Associate Professor of Epidemiology
McGill University
Sam’s research focuses on understanding population health and its social distribution, with specific interests in impact evaluation, measuring health inequalities, global health, demography, and causal inference. His current research projects are focused on experimental and quasi-experimental evaluations of interventions and policies in India, Tanzania, China, and North America. Sam co-teaches a course on impact evaluation (with Arijit Nandi), as well as a course on reproducible research in epidemiology and public health. He also directs the doctoral program in epidemiology at McGill.
He has published several replication papers aimed at demonstrating the benefits of reproducible research for advancing knowledge via incremental improvement, including work on the impact of medical marijuana laws on marijuana use among adolescents, (original paper, replication study, reproducible materials), the effects of the Great Recession on suicide rates (original paper, replication study, reproducible materials), and the impact of the annual “cannabis holiday” on fatal traffic crashes (original paper, replication study, reproducible materials).

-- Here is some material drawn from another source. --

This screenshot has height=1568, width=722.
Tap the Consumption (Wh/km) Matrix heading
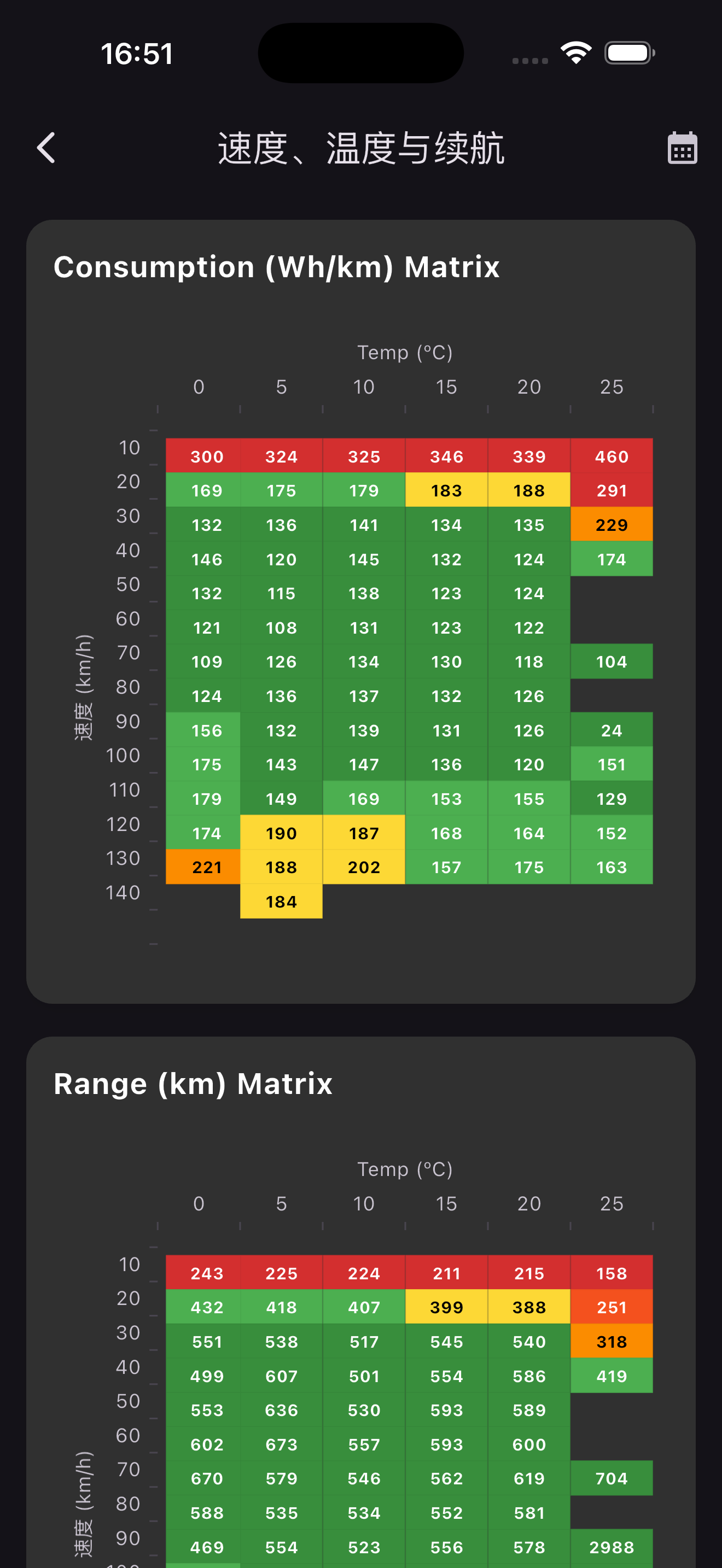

Sam studied Biology (BA, 1995) at Westminster College in Fulton, Missouri and completed a master’s degree in epidemiology (MSPH, 1999) at the University of South Carolina. He completed a fellowship at the National Center for Health Statistics before earning his doctorate (Epidemiologic Science, 2005) at the University of Michigan. He did postdoctoral research at McGill University and joined the faculty in 2008. He also holds an Endowed Professorship in Health Equity at Erasmus University in Rotterdam.
AS A TIER FELLOW...
Sam plans to develop and implement reproducible research practices more widely in his teaching and advising, in his department’s overall graduate training program, and to broaden the reach and impact of reproducible research practice within epidemiology and public health. He has developed a two-hour workshop on reproducible research methods that he hopes to extend to a full half-day seminar to give in his department. He also plans to update and restructure his course on reproducible research, as well as to restructure the protocol part of his impact evaluation course to have the students write up and develop a plan for adopting the TIER protocol in their projects. He also plans to develop a training manual for his advisees to implement the TIER protocol in their own research. Finally, his grand plan is to draft guidance for conducting replication studies in the health sciences.